Und diese Spielfreude spiegelt sich perfekt auf dem Album "Where We All Belong" wider. Es ist für mich eine reine Freude, den live und auch im Studio eingespielten Stücken zu folgen. Hierbei überzeugen sie beim Jamming als auch in der kürzer gehalten Studioaufnahmen. Insofern ist es müßig, hier einzelne Titel des Albums herauszustellen, weil es faktisch über keine Schwachstellen verfügt. Auch die Hinzunahme zahlreicher Gastmusiker bereichert das Album ungemein.

Leider sind im Verlauf der zurückliegenden Jahre etliche der Musiker verstorben: Toy Caldwell, Tommy Caldwell und George McCorkie, so dass mit neuen Ergüssen kaum zu rechnen ist.

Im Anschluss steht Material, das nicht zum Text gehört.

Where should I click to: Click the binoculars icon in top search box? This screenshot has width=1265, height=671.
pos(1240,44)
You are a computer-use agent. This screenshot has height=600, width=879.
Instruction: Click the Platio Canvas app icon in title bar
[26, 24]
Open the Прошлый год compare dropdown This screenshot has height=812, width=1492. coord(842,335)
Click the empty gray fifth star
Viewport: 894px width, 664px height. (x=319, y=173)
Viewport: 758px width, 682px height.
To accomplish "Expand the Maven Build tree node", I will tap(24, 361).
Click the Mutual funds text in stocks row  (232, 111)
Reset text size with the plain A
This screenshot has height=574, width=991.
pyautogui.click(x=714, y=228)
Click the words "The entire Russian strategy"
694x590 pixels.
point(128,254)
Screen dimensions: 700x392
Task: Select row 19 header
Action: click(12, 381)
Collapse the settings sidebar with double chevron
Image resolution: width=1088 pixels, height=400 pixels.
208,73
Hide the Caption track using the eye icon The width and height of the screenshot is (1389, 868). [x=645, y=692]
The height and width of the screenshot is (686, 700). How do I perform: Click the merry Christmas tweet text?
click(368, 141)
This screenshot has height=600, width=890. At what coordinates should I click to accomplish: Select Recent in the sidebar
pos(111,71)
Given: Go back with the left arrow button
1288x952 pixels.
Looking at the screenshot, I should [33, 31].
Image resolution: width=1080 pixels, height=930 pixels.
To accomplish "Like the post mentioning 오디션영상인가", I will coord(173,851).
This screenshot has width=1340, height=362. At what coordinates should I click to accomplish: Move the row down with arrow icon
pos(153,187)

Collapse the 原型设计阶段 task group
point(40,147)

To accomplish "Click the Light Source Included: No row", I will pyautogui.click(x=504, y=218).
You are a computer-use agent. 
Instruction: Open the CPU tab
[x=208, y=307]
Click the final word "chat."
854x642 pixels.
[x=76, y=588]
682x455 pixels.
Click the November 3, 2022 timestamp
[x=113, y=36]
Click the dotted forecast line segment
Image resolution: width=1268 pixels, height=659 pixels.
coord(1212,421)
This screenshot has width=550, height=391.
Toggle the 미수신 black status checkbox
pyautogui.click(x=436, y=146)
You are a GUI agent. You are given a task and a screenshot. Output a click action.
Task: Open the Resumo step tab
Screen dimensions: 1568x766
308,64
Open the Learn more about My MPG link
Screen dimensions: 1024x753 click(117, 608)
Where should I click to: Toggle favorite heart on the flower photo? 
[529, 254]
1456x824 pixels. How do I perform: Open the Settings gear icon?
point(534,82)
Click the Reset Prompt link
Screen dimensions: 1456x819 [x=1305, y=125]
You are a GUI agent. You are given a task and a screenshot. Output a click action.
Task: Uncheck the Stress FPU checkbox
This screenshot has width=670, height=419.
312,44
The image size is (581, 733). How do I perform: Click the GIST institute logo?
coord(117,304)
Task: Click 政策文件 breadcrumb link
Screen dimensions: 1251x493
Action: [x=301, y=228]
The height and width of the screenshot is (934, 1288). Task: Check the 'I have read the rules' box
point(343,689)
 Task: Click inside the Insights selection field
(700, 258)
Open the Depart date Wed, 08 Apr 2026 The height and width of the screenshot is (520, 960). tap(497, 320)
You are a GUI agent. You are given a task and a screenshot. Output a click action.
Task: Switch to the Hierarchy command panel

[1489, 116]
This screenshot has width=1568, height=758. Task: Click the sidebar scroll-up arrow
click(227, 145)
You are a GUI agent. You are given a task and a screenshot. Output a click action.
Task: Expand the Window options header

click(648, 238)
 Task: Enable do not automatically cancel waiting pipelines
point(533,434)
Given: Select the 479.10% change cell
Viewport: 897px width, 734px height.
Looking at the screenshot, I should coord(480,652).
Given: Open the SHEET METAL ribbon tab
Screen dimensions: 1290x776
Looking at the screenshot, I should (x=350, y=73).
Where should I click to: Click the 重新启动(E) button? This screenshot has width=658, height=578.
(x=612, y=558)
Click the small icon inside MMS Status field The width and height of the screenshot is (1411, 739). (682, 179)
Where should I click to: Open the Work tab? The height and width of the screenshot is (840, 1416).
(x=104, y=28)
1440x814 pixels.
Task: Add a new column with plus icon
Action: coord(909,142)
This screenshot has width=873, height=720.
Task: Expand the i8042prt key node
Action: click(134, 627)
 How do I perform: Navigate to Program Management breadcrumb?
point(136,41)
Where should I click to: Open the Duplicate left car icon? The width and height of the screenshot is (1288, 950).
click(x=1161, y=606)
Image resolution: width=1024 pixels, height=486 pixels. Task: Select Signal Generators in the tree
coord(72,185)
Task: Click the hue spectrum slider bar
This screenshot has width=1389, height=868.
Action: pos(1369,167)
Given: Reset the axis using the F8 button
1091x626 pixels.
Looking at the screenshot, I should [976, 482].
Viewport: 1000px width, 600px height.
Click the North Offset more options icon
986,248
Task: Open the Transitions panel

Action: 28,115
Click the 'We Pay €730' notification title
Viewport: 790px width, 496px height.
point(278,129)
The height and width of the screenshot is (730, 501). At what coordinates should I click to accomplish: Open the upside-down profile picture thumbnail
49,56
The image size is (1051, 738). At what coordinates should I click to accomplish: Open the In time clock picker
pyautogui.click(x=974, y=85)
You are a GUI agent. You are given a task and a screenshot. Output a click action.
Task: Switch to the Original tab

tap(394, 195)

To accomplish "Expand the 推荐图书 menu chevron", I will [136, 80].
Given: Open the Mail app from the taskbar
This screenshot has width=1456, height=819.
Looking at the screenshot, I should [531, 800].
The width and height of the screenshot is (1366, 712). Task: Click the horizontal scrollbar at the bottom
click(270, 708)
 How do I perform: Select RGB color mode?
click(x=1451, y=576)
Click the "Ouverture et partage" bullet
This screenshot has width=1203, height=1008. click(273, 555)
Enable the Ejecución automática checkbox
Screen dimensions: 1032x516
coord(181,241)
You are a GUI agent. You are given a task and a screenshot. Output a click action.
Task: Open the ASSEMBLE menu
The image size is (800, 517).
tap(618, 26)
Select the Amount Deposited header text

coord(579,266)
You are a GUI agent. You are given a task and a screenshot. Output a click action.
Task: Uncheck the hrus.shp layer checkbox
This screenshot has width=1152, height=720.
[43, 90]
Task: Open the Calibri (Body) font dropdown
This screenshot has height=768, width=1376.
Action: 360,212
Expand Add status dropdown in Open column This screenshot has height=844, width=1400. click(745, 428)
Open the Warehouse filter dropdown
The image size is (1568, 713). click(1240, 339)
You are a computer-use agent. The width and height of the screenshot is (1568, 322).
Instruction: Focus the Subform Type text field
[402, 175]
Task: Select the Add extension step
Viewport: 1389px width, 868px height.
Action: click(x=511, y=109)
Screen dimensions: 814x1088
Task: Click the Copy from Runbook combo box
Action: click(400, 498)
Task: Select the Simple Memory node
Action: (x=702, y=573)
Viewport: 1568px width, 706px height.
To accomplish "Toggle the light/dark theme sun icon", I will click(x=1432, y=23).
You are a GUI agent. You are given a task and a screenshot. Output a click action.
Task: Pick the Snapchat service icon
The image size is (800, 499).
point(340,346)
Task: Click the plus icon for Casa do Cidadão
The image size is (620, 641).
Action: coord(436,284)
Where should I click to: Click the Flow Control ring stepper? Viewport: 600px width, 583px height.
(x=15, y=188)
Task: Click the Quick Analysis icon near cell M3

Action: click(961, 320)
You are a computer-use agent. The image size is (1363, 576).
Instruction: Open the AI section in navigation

Die Band gibts noch Siegie und Doug Gray, der Sänger, hält die auch zusammen. Da war erst ein Interview irgendwo mit ihm und er sagte, er arbeitet an neuen Songs.
Das wusste ich nicht. Irgendwie bin ich aber skeptisch, ob Doug Gray mit seinen Mitspielern an alten Höchstleistungen anknüpfen können. Wenn doch, umso schöner.
junge Southern Rock Musiker gibts in den USA genug, das wird sicher nicht das Problem, aber ob er sich so schöne Songs aus dem Ärmel schütteln kann bin ich gespannt.